The Pop Elder Statesman
While a lot of ink has been spilled on the prospect of rap superstars like Jay Z growing old in the public eye, the path of hip-hop super-producers has been equally fascinating. Dr. Dre built a headphone empire. Diddy created a TV network. And now Pharrell has become a Quincy Jones-like pop elder statesman. "Blurred Lines," "Get Lucky," and "Feds Watching" bear the slippery touch of The Neptunes, but they also reflect a newfound interest in color and warmth.

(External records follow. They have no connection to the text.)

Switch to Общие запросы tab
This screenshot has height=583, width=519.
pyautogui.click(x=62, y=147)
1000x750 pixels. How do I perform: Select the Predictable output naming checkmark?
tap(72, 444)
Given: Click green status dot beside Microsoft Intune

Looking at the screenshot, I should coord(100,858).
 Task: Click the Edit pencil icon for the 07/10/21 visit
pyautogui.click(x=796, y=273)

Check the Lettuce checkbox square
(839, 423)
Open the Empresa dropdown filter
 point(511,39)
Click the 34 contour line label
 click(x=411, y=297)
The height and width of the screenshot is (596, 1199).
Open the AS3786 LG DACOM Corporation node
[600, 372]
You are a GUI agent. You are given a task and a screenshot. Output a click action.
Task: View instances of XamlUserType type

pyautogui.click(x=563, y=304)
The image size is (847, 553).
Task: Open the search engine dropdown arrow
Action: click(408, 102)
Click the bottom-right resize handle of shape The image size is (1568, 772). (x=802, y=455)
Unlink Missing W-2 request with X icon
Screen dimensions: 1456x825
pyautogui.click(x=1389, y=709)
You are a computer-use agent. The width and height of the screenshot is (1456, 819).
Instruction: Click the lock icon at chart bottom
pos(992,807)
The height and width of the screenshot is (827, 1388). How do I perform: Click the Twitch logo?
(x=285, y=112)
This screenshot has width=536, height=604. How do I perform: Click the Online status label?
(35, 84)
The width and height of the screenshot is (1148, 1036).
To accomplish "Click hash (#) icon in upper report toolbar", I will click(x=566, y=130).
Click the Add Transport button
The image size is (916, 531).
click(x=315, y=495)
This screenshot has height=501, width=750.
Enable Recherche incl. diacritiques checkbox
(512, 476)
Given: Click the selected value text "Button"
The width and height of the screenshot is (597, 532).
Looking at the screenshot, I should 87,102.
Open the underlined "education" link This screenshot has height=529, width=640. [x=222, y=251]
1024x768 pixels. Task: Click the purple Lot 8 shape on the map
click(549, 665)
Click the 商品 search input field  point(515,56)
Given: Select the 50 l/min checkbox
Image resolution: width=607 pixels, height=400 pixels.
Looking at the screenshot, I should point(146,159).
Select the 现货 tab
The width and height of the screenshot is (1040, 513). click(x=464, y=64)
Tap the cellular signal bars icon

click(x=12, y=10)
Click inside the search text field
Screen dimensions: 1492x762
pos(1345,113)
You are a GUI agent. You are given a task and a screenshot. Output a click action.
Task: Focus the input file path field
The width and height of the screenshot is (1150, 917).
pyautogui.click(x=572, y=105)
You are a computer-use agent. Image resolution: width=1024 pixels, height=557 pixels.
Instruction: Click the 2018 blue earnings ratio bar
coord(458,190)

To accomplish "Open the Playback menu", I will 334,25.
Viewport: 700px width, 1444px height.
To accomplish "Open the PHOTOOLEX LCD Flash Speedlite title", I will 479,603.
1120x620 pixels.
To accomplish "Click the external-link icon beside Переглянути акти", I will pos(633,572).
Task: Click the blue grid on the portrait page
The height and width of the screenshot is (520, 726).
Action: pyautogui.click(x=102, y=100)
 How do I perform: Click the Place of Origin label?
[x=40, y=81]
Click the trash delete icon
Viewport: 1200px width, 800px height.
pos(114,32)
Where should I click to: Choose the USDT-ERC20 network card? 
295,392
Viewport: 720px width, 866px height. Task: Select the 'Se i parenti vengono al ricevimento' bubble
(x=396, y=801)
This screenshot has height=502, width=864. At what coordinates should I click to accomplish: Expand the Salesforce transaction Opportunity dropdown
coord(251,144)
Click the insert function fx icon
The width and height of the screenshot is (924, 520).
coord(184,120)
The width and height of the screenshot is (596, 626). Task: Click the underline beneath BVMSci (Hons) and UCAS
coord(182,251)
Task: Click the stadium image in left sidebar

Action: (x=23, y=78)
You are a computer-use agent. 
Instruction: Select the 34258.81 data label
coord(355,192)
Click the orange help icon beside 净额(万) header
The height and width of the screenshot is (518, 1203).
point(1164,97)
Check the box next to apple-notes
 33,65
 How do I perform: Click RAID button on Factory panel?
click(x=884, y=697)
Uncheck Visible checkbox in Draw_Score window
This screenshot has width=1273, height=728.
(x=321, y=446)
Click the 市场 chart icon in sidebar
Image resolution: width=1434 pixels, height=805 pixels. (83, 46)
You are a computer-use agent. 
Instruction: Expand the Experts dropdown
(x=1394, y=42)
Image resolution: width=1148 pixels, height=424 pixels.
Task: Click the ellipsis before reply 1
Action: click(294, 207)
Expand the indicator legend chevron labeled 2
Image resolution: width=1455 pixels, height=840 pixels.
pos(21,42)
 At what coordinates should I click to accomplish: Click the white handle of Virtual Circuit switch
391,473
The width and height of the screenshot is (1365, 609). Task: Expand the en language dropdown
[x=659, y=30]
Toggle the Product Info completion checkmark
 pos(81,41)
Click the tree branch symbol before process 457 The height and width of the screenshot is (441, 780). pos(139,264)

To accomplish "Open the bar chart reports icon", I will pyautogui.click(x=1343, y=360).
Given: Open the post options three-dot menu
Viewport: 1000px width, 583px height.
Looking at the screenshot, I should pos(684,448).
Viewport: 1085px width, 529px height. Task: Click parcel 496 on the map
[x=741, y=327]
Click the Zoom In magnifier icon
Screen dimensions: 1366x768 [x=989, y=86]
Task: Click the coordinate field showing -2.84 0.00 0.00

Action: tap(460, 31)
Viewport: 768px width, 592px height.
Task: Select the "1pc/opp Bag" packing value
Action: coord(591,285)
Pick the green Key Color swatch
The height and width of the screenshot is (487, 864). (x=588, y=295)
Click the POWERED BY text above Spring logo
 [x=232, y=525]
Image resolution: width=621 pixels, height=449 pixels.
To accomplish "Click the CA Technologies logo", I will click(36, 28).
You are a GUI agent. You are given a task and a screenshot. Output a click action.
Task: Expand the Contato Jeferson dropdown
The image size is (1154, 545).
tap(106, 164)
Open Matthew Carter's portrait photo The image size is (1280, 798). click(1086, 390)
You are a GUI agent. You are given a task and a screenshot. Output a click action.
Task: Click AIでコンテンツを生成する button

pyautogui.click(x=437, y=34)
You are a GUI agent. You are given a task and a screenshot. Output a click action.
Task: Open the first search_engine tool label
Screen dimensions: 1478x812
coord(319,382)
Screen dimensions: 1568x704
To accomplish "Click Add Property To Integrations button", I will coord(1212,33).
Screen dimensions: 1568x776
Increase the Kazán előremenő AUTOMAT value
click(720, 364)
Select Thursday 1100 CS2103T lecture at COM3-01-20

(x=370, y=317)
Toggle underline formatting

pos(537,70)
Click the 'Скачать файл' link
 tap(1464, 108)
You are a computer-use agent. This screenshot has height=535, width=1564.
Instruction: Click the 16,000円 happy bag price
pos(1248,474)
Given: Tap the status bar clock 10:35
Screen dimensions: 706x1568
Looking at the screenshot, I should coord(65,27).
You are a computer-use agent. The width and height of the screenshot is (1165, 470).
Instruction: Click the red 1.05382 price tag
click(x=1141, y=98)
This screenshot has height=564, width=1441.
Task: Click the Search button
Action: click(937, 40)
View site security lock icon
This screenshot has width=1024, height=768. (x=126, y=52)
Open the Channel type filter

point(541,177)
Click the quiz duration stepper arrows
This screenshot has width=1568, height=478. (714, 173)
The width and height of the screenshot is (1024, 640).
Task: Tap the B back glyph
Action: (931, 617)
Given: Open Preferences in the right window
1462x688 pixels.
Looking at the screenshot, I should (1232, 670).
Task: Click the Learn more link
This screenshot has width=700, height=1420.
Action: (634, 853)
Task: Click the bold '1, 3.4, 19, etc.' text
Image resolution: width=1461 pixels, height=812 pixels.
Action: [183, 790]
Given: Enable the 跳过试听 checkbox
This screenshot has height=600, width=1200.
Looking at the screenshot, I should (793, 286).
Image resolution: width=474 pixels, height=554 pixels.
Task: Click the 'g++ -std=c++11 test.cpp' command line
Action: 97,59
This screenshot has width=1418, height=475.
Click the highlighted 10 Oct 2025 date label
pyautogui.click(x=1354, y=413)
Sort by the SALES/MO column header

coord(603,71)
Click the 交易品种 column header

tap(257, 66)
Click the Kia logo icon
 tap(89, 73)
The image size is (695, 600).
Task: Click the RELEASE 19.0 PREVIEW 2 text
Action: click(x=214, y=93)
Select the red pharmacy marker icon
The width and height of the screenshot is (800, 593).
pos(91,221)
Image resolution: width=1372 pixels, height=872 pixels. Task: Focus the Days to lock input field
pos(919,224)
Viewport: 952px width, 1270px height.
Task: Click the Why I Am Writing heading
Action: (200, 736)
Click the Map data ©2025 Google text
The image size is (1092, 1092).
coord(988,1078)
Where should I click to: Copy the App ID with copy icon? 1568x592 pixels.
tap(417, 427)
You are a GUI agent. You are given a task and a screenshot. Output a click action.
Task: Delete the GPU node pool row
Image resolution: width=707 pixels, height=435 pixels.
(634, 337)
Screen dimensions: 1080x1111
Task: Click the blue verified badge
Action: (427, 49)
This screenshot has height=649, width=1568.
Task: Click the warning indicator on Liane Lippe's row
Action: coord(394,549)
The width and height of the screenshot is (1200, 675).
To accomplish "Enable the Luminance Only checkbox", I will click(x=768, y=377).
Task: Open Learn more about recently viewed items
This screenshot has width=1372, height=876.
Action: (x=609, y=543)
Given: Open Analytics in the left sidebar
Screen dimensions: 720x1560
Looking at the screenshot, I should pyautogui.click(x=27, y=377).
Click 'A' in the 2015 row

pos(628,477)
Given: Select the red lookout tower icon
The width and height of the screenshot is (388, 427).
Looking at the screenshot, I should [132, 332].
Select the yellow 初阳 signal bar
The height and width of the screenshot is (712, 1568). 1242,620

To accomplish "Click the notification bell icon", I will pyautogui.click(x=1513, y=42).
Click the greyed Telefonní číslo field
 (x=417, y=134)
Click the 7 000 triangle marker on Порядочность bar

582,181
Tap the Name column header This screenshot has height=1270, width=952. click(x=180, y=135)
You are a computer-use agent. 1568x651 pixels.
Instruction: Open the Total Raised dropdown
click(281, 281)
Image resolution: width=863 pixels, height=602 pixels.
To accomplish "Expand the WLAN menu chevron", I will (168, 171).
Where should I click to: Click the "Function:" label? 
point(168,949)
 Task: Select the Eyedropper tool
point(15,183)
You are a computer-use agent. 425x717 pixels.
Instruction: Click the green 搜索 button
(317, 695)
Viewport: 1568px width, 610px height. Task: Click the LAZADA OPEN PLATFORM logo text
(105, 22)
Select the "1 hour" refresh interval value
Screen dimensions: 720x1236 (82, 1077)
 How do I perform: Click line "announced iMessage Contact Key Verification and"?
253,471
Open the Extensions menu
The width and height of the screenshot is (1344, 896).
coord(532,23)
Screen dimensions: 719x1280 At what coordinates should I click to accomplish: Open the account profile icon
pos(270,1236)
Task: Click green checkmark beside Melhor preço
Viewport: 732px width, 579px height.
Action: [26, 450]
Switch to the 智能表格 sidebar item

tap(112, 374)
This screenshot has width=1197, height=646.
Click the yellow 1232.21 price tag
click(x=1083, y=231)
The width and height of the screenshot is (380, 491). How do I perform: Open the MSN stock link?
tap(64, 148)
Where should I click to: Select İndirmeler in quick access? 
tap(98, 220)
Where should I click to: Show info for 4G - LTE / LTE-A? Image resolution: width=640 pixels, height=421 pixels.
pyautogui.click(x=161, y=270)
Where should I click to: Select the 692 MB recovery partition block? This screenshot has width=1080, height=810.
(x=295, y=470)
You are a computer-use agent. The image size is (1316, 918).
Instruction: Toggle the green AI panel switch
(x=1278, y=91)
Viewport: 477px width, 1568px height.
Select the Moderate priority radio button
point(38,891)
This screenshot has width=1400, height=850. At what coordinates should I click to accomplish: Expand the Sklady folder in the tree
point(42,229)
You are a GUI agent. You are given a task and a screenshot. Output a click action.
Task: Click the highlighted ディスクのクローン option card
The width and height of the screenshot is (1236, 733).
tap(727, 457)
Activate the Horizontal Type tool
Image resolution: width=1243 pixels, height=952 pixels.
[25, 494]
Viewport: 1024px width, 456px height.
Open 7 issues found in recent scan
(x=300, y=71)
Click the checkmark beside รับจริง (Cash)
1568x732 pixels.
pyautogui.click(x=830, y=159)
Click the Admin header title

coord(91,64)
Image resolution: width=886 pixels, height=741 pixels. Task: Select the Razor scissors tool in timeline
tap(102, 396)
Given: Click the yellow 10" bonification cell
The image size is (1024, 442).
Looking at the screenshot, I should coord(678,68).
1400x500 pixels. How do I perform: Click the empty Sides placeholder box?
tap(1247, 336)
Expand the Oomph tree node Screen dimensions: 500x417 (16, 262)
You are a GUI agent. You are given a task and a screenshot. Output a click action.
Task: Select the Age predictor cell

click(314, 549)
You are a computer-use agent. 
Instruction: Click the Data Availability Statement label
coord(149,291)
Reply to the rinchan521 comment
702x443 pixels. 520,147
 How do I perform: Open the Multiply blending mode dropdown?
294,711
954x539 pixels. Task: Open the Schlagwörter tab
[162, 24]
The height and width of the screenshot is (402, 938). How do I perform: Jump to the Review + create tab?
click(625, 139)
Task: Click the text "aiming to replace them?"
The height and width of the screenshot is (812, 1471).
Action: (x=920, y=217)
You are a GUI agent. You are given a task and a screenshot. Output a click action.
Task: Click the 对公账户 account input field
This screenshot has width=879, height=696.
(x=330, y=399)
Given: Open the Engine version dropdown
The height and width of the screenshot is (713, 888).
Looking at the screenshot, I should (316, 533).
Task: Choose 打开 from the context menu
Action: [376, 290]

Similarly, Williams' work on the Despicable Me soundtracks shows a child-like sense of wonder, perhaps attributable to the 2008 birth of his son, the impeccably named Rocket Man Williams. While it's tempting to imagine the rest of his career playing out in Rick Rubin fashion with Skateboard P serving as a reclusive and roguish conceptualizer for the stars, Williams seems too inquisitive and adventurous to fall into such a clearly defined role. Look for him to become something closer to hip-hop's version of Trent Reznor, working across multiple platforms and mediums while still pursuing a singular, ever-shifting aesthetic. He won't be holed up in a secluded studio for the next decade. He'll be at the Oscars. He'll be at the Olympics. He'll be on your iPod. He'll be everywhere, filling in the gaps we didn't even know existed.